On 2011-01-23, at 4:34 AM, Gabor Grothendieck wrote:

> On Sun, Jan 23, 2011 at 6:56 AM, Vitalie S. <spinuvit.l...@gmail.com> wrote:
>> Gabor Grothendieck <ggrothendi...@gmail.com> writes:
>> 
>>> Also the gsubfn supports quasi perl style string interpolation that
>>> can sometimes be used to avoid the use of paste in the first place.
>>> Just preface the function in question by fn$ like this:
>>> 
>>> library(gsubfn)
>>> fn$cat("pi = $pi\n")
>> 
>> Thanks for the tip. Not bad indeed.
>> Almost as readable as
>> 
>> cat("pi = " + pi + "\n")
> 
> To me the + can be substantially less readable.  The need to
> repeatedly quote everything makes it just as bad as paste.  Compare
> the following and try to figure out if there is an error in quoting in
> the + and paste solutions.  Trying to distinguish the single and
> double quotes is pretty difficult but simple in the fn$ and sprintf
> solutions.  Even if there were no quotes the constant need to
> interpose quotes makes it hard to read.

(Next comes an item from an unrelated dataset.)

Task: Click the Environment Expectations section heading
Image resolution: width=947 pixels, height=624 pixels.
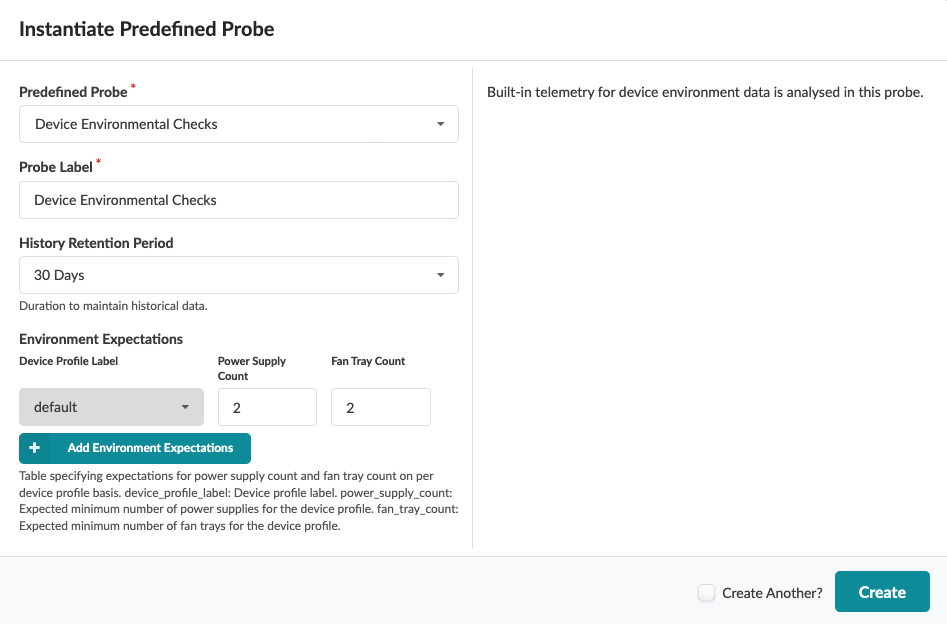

That may be a matter of taste, but FWIW it seems that shell-style string 
interpolation (using the dollar prefix) has going out of style in recent 
scripting languages. Ruby uses the expression substitution construct 
("#{expr}"), while Python has "str.format", both allowing arbitrary expressions.

And most editors have syntax highlighting that distinguishes strings from other 
program elements. This makes quoting errors pretty obvious.